Надежда Александровна раздраженно возражала Корсакову – долго и убедительно. Он молча слушал, закрыв глаза, вытянув туловище на сундуке, запрокинув лицо к потолку. Катю поразило, какое его лицо усталое и бледное. Бородка торчала кверху, рот был полуоткрыт, как у мертвеца. Легкий храп забороздил воздух.

Надежда Александровна тихонько засмеялась.

– Смотрите, спит!

Вера шепнула:

– Как низко голова лежит. Подушку бы подложить.

– Нет, разбудим тогда.

Замолчали. От тишины Корсаков проснулся, быстро поднялся на сундуке и тряхнул головою. Взглянул на часы.

– Пора ехать.

– Куда еще?

– Военком просил на заседание. Вздремнул, теперь освежился.

И уехал. Надежда Александровна сказала:

– Теперь до поздней ночи. И потом до света будет сидеть в кабинете за бумагами. И так изо дня в день. Спит часа три-четыре. А сердце больное… Ну, а ты, партизан, иди-ка спать! – обратилась она к сыну.

Вера спросила:

– На скрипке он теперь продолжает играть?

– Где там! Со времени революции и в руки не брал.

– А помнишь в ссылке, в Верхоленске? На именинах Хуторева. Белая ночь в раскрытые окна. И вы трио составили, – Engellied [Ангельская песня (нем). Имеется в виду "Серенада" Г.Браги.]. Хуторев на гитаре вместо пианино, Михаил Тихонович на скрипке, а ты пела.

Покойной ночи, мама!

Меня тот звук манит с собой…

Правда, ангельская песня! Как будто с неба звуки неслись. Петров сидел в уголке и вдруг захлюпал. И я, – так глупо: реву, захлебываюсь; вышла из избы, чтобы вам не мешать. Бледные звезды на зеленоватом небе, черные сосны…

Ясные лучи ударили из зрачков Надежды Александровны.

– Да, бывают такие минуты. Вдруг все заполнится такою красотою, все вдруг станут такие близкие.

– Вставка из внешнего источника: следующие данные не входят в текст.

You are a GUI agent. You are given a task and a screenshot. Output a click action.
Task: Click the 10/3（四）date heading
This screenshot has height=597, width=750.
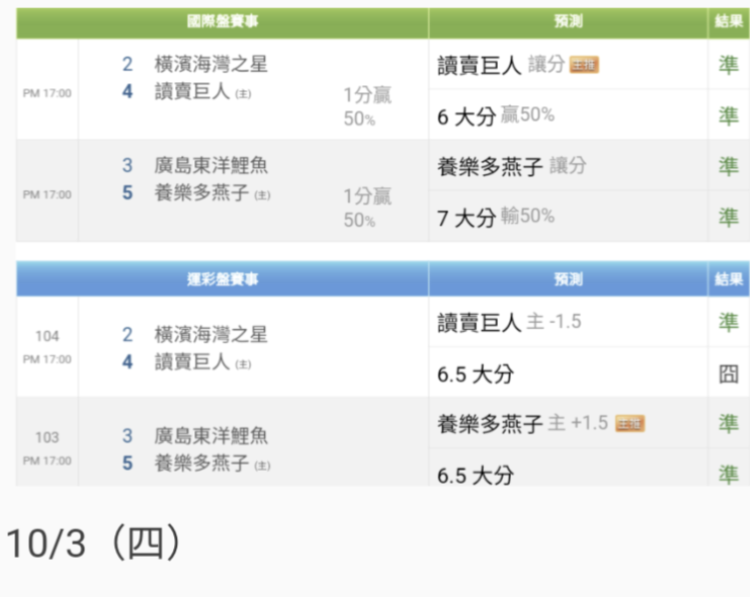[94, 543]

– А Хуторев сам. Помнишь, он тогда читал стихи. Мы собрались проститься с ним, пред его бегством. Я тогда в первый раз услышала эти стихи. Как к осужденному на смерть приходит священник и уговаривает его покаяться. Тот отвечает, что каяться ему не в чем. Священник настаивает. И вот осужденный в его присутствии начинает свое покаяние:

Прости, господь, что бедных и голодных

Я горячо, как братьев, полюбил!

Прости, господь, что вечное добро

Я не считал бессмысленною сказкой!..

Все замолчали. Вера из глубины души вдруг сказала:

– Как тогда было хорошо!

Надежда Александровна отозвалась:

– Хорошо!

Катя взволновано заглянула Вере в глаза.

– Да, Вера? Да? Правда? Правда, тогда лучше было? Лучше было в жалкой избенке, на опушке тайги, чем в этом дворце на берегу Крыма?

Вера виновато улыбнулась.

– Лучше.

Надежда Александровна засмеялась своим изнутри вырывающимся смехом.